§ **Required work**: Output the data below line for line, exactly, up to and including the line where "Task: Open the ellipsis menu on 2. 結合 card" appears.

++++++++

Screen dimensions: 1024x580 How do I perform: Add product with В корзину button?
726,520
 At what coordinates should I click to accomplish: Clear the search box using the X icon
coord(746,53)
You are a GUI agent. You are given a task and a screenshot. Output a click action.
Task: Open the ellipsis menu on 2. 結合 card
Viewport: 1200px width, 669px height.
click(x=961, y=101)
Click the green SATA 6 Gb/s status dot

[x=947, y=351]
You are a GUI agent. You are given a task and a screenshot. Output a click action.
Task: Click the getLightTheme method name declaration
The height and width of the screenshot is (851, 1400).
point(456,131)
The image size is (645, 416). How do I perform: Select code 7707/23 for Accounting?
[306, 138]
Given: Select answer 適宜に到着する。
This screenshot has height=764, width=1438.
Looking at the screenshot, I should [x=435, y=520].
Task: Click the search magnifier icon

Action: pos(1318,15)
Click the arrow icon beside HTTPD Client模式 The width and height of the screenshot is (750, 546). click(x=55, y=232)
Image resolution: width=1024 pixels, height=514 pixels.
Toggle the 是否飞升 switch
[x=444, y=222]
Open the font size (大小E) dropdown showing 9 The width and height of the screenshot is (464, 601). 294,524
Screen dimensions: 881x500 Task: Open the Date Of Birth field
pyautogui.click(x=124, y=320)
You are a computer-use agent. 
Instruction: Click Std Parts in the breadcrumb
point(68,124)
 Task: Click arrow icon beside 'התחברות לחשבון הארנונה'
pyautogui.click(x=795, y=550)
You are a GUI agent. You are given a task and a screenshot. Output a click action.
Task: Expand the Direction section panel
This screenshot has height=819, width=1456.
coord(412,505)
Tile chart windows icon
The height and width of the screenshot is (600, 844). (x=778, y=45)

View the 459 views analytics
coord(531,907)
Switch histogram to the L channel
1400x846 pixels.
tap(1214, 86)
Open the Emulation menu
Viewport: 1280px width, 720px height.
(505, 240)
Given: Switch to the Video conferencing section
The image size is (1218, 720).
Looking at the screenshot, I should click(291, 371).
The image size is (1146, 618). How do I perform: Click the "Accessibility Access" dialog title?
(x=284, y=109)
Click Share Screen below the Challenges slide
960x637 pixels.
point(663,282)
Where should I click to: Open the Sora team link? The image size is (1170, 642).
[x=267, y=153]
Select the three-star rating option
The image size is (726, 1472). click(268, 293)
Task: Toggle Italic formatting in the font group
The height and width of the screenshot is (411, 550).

++++++++

§ **Answer space**:
Screen dimensions: 1024x580 How do I perform: Add product with В корзину button?
726,520
 At what coordinates should I click to accomplish: Clear the search box using the X icon
coord(746,53)
You are a GUI agent. You are given a task and a screenshot. Output a click action.
Task: Open the ellipsis menu on 2. 結合 card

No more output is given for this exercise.